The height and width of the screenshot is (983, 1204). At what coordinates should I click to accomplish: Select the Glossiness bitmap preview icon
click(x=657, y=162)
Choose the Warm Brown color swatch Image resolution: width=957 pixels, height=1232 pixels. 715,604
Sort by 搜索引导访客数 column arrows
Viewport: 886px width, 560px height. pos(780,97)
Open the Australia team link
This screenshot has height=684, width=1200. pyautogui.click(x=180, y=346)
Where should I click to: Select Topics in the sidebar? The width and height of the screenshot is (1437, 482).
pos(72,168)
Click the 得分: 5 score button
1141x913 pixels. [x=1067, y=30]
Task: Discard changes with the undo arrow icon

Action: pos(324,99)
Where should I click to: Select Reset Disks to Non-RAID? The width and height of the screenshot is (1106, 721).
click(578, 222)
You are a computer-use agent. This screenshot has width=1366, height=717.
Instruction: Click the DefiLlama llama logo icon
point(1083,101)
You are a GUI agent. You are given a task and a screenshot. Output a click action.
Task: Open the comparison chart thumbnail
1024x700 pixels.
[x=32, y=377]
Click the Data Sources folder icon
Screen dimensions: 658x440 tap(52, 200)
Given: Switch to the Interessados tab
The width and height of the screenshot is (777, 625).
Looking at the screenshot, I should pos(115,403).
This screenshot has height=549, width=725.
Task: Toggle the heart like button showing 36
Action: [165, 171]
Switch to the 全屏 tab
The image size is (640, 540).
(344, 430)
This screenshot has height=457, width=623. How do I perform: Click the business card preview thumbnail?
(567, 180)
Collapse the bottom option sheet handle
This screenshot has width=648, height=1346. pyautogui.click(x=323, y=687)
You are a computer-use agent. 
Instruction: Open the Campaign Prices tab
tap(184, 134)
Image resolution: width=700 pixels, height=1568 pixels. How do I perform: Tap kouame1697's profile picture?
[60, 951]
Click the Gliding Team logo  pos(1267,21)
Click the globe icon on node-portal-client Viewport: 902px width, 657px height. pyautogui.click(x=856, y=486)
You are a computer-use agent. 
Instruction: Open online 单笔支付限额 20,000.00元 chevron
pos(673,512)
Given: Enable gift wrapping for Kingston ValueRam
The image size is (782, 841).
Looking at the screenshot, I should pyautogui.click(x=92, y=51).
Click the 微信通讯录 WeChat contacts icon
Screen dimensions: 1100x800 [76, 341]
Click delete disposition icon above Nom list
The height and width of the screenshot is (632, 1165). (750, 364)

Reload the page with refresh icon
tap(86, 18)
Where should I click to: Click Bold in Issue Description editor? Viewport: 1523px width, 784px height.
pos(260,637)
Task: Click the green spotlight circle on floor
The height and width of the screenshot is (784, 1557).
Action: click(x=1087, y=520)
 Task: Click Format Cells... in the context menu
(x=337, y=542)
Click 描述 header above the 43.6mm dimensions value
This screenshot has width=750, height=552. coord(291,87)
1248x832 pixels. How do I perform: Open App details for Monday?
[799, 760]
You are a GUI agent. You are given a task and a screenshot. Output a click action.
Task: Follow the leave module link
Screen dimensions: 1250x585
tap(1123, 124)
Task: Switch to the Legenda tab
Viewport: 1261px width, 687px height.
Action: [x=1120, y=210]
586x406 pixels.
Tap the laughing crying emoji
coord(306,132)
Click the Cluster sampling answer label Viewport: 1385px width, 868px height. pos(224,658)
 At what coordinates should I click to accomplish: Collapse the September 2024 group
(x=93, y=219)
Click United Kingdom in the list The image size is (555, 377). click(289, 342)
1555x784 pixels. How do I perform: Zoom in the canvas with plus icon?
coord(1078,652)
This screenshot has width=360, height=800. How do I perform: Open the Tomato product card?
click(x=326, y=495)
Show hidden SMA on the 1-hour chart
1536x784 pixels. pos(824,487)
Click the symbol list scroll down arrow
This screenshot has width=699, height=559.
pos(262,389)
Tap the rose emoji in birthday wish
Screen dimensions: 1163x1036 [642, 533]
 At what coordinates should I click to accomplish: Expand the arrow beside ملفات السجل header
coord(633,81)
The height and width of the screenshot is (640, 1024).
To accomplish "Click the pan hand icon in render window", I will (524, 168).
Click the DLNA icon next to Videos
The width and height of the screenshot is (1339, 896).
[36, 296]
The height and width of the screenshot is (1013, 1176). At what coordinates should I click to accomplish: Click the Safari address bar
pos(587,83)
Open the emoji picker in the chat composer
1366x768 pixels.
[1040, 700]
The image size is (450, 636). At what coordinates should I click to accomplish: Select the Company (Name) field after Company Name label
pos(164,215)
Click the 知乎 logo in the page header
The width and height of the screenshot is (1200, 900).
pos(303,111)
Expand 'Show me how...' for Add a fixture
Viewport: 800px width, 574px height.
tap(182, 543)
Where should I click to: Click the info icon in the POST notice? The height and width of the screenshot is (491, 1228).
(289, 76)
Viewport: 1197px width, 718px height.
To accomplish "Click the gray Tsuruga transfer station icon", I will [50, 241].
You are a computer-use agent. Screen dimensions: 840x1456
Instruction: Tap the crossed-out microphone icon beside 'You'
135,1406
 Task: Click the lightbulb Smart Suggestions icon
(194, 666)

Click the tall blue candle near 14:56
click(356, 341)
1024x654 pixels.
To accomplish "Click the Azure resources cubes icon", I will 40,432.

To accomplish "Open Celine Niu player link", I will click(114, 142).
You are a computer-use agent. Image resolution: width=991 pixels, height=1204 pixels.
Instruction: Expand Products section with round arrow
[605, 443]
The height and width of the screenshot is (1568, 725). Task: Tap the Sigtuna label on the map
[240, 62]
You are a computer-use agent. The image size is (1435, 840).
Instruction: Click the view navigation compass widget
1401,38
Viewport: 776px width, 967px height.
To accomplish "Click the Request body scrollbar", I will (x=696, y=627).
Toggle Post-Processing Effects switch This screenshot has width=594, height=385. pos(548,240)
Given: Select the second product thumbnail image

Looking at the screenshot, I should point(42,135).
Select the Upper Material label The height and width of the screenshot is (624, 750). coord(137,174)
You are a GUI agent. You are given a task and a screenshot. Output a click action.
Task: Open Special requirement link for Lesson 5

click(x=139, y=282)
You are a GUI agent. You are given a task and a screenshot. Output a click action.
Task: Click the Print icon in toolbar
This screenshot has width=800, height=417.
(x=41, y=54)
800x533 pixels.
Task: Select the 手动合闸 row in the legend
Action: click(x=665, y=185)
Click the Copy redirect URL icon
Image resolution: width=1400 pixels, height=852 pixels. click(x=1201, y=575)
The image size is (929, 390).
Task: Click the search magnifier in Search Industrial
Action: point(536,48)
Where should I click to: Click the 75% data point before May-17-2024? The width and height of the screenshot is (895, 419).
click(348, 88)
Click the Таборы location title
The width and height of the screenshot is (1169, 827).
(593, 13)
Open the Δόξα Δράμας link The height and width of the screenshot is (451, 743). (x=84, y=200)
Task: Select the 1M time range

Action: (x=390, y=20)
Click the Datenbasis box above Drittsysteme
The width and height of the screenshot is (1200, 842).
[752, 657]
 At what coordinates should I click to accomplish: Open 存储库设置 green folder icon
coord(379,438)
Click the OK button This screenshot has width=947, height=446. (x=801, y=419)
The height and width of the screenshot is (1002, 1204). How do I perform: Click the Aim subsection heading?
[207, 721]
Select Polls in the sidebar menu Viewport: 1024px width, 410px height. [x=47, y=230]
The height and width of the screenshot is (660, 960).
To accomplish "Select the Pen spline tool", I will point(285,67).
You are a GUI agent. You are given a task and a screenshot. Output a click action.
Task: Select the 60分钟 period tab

————————

Recreate the full listing above precisely.

The height and width of the screenshot is (983, 1204). At what coordinates should I click to accomplish: Select the Glossiness bitmap preview icon
click(x=657, y=162)
Choose the Warm Brown color swatch Image resolution: width=957 pixels, height=1232 pixels. 715,604
Sort by 搜索引导访客数 column arrows
Viewport: 886px width, 560px height. pos(780,97)
Open the Australia team link
This screenshot has height=684, width=1200. pyautogui.click(x=180, y=346)
Where should I click to: Select Topics in the sidebar? The width and height of the screenshot is (1437, 482).
pos(72,168)
Click the 得分: 5 score button
1141x913 pixels. [x=1067, y=30]
Task: Discard changes with the undo arrow icon

Action: pos(324,99)
Where should I click to: Select Reset Disks to Non-RAID? The width and height of the screenshot is (1106, 721).
click(578, 222)
You are a computer-use agent. This screenshot has width=1366, height=717.
Instruction: Click the DefiLlama llama logo icon
point(1083,101)
You are a GUI agent. You are given a task and a screenshot. Output a click action.
Task: Open the comparison chart thumbnail
1024x700 pixels.
[x=32, y=377]
Click the Data Sources folder icon
Screen dimensions: 658x440 tap(52, 200)
Given: Switch to the Interessados tab
The width and height of the screenshot is (777, 625).
Looking at the screenshot, I should pos(115,403).
This screenshot has height=549, width=725.
Task: Toggle the heart like button showing 36
Action: [165, 171]
Switch to the 全屏 tab
The image size is (640, 540).
(344, 430)
This screenshot has height=457, width=623. How do I perform: Click the business card preview thumbnail?
(567, 180)
Collapse the bottom option sheet handle
This screenshot has width=648, height=1346. pyautogui.click(x=323, y=687)
You are a computer-use agent. 
Instruction: Open the Campaign Prices tab
tap(184, 134)
Image resolution: width=700 pixels, height=1568 pixels. How do I perform: Tap kouame1697's profile picture?
[60, 951]
Click the Gliding Team logo  pos(1267,21)
Click the globe icon on node-portal-client Viewport: 902px width, 657px height. pyautogui.click(x=856, y=486)
You are a computer-use agent. 
Instruction: Open online 单笔支付限额 20,000.00元 chevron
pos(673,512)
Given: Enable gift wrapping for Kingston ValueRam
The image size is (782, 841).
Looking at the screenshot, I should pyautogui.click(x=92, y=51).
Click the 微信通讯录 WeChat contacts icon
Screen dimensions: 1100x800 [76, 341]
Click delete disposition icon above Nom list
The height and width of the screenshot is (632, 1165). (750, 364)

Reload the page with refresh icon
tap(86, 18)
Where should I click to: Click Bold in Issue Description editor? Viewport: 1523px width, 784px height.
pos(260,637)
Task: Click the green spotlight circle on floor
The height and width of the screenshot is (784, 1557).
Action: click(x=1087, y=520)
 Task: Click Format Cells... in the context menu
(x=337, y=542)
Click 描述 header above the 43.6mm dimensions value
This screenshot has width=750, height=552. coord(291,87)
1248x832 pixels. How do I perform: Open App details for Monday?
[799, 760]
You are a GUI agent. You are given a task and a screenshot. Output a click action.
Task: Follow the leave module link
Screen dimensions: 1250x585
tap(1123, 124)
Task: Switch to the Legenda tab
Viewport: 1261px width, 687px height.
Action: [x=1120, y=210]
586x406 pixels.
Tap the laughing crying emoji
coord(306,132)
Click the Cluster sampling answer label Viewport: 1385px width, 868px height. pos(224,658)
 At what coordinates should I click to accomplish: Collapse the September 2024 group
(x=93, y=219)
Click United Kingdom in the list The image size is (555, 377). click(289, 342)
1555x784 pixels. How do I perform: Zoom in the canvas with plus icon?
coord(1078,652)
This screenshot has width=360, height=800. How do I perform: Open the Tomato product card?
click(x=326, y=495)
Show hidden SMA on the 1-hour chart
1536x784 pixels. pos(824,487)
Click the symbol list scroll down arrow
This screenshot has width=699, height=559.
pos(262,389)
Tap the rose emoji in birthday wish
Screen dimensions: 1163x1036 [642, 533]
 At what coordinates should I click to accomplish: Expand the arrow beside ملفات السجل header
coord(633,81)
The height and width of the screenshot is (640, 1024).
To accomplish "Click the pan hand icon in render window", I will (524, 168).
Click the DLNA icon next to Videos
The width and height of the screenshot is (1339, 896).
[36, 296]
The height and width of the screenshot is (1013, 1176). At what coordinates should I click to accomplish: Click the Safari address bar
pos(587,83)
Open the emoji picker in the chat composer
1366x768 pixels.
[1040, 700]
The image size is (450, 636). At what coordinates should I click to accomplish: Select the Company (Name) field after Company Name label
pos(164,215)
Click the 知乎 logo in the page header
The width and height of the screenshot is (1200, 900).
pos(303,111)
Expand 'Show me how...' for Add a fixture
Viewport: 800px width, 574px height.
tap(182, 543)
Where should I click to: Click the info icon in the POST notice? The height and width of the screenshot is (491, 1228).
(289, 76)
Viewport: 1197px width, 718px height.
To accomplish "Click the gray Tsuruga transfer station icon", I will [50, 241].
You are a computer-use agent. Screen dimensions: 840x1456
Instruction: Tap the crossed-out microphone icon beside 'You'
135,1406
 Task: Click the lightbulb Smart Suggestions icon
(194, 666)

Click the tall blue candle near 14:56
click(356, 341)
1024x654 pixels.
To accomplish "Click the Azure resources cubes icon", I will 40,432.

To accomplish "Open Celine Niu player link", I will click(114, 142).
You are a computer-use agent. Image resolution: width=991 pixels, height=1204 pixels.
Instruction: Expand Products section with round arrow
[605, 443]
The height and width of the screenshot is (1568, 725). Task: Tap the Sigtuna label on the map
[240, 62]
You are a computer-use agent. The image size is (1435, 840).
Instruction: Click the view navigation compass widget
1401,38
Viewport: 776px width, 967px height.
To accomplish "Click the Request body scrollbar", I will (x=696, y=627).
Toggle Post-Processing Effects switch This screenshot has width=594, height=385. pos(548,240)
Given: Select the second product thumbnail image

Looking at the screenshot, I should point(42,135).
Select the Upper Material label The height and width of the screenshot is (624, 750). coord(137,174)
You are a GUI agent. You are given a task and a screenshot. Output a click action.
Task: Open Special requirement link for Lesson 5

click(x=139, y=282)
You are a GUI agent. You are given a task and a screenshot. Output a click action.
Task: Click the Print icon in toolbar
This screenshot has width=800, height=417.
(x=41, y=54)
800x533 pixels.
Task: Select the 手动合闸 row in the legend
Action: click(x=665, y=185)
Click the Copy redirect URL icon
Image resolution: width=1400 pixels, height=852 pixels. click(x=1201, y=575)
The image size is (929, 390).
Task: Click the search magnifier in Search Industrial
Action: point(536,48)
Where should I click to: Click the 75% data point before May-17-2024? The width and height of the screenshot is (895, 419).
click(348, 88)
Click the Таборы location title
The width and height of the screenshot is (1169, 827).
(593, 13)
Open the Δόξα Δράμας link The height and width of the screenshot is (451, 743). (x=84, y=200)
Task: Select the 1M time range

Action: (x=390, y=20)
Click the Datenbasis box above Drittsysteme
The width and height of the screenshot is (1200, 842).
[752, 657]
 At what coordinates should I click to accomplish: Open 存储库设置 green folder icon
coord(379,438)
Click the OK button This screenshot has width=947, height=446. (x=801, y=419)
The height and width of the screenshot is (1002, 1204). How do I perform: Click the Aim subsection heading?
[207, 721]
Select Polls in the sidebar menu Viewport: 1024px width, 410px height. [x=47, y=230]
The height and width of the screenshot is (660, 960).
To accomplish "Select the Pen spline tool", I will point(285,67).
You are a GUI agent. You are given a task and a screenshot. Output a click action.
Task: Select the 60分钟 period tab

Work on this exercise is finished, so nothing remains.